Sportwereld staat stil bij Tweede wereldoorlog

Zestig jaar na de bevrijding heeft de Nederlandse sportwereld eindelijk de in de Tweede Wereldoorlog omgekomen sporters herdacht.

Op initiatief van buurtbewoner Martin Dijkstra en sporthistoricus Jurryt van de Vooren stonden woensdag bij het Olympisch Stadion in Amsterdam voorzitter Erica Terpstra van sportkoepel NOC/NSF en oud-baanwielrenner Jan Derksen stil bij de honderden, zo niet duizenden omgekomen sporters.

Hoeveel bekende en minder bekende sporters er zijn omgekomen in de Tweede Wereldoorlog is niet precies bekend.

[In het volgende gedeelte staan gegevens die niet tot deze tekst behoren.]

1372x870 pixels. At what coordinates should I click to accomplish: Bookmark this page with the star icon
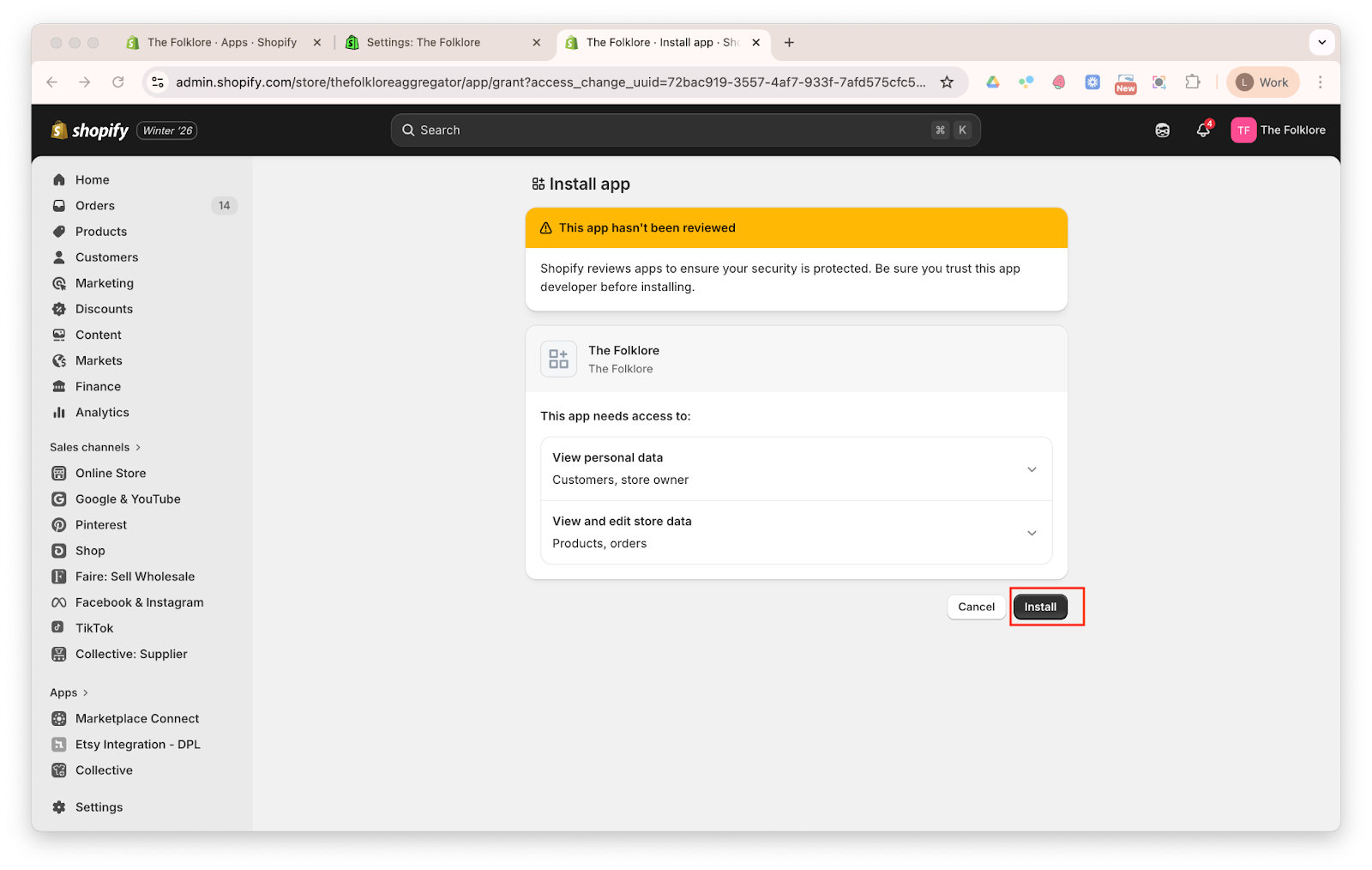[x=947, y=82]
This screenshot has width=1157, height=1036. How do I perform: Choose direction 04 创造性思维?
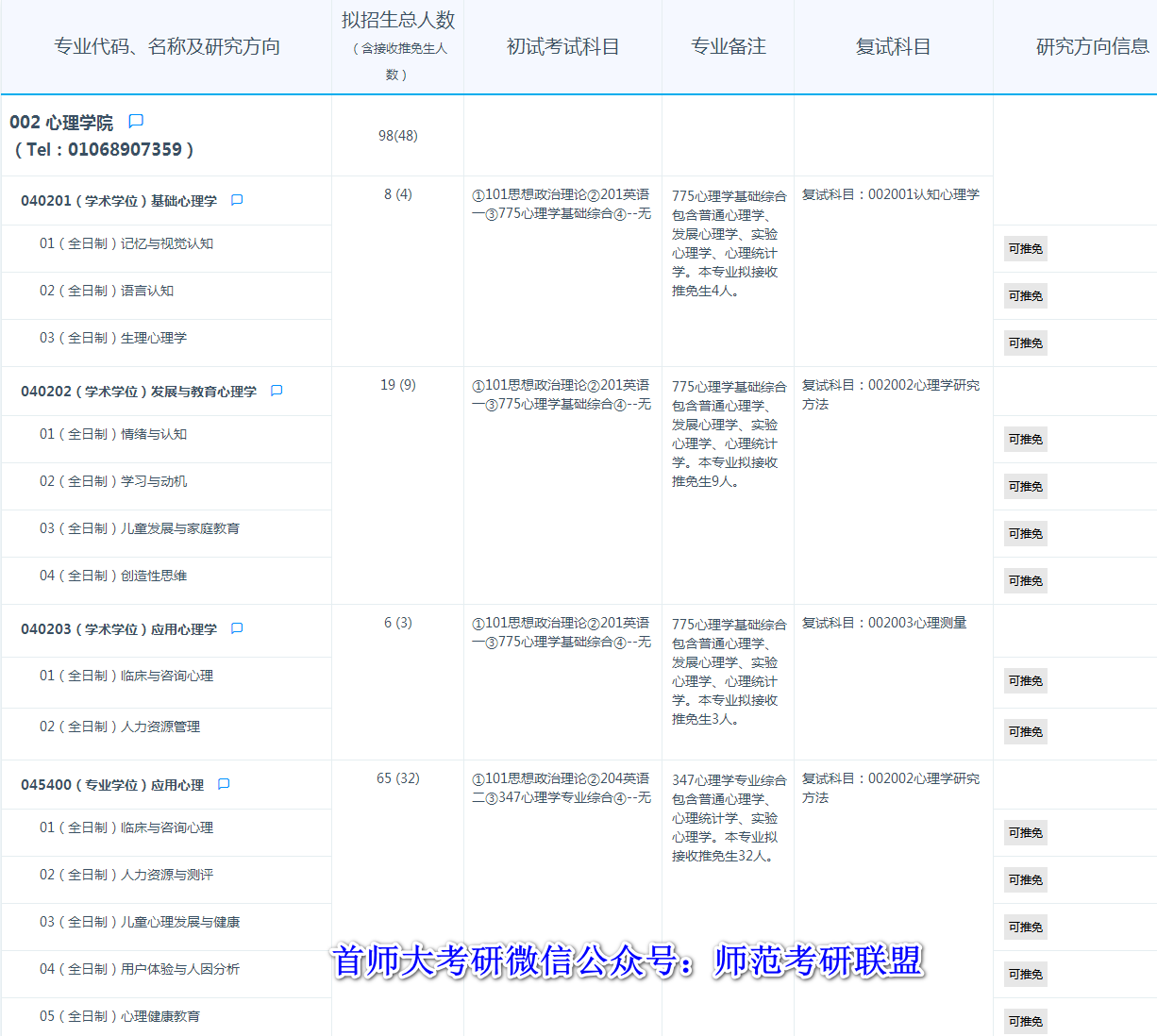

Uit de diverse naslagwerken blijkt dat in elk geval 36 deelnemers aan de Olympische Spelen de oorlog niet overleefd hebben.

Tot de omgekomenen behoorden vier van de vijf joodse leden van de vrouwenturnploeg die goud won bij de Olympische Spelen van 1928 in Amsterdam en hun coach, die in de vernietigingskampen van Auschwitz-Birkenau en Sobibor de dood vonden. Sporten als boksen, schermen, roeien, atletiek, gewichtheffen, moderne vijfkamp, paardrijden, schieten en zeilen verloren eveneens Nederlandse olympische deelnemers.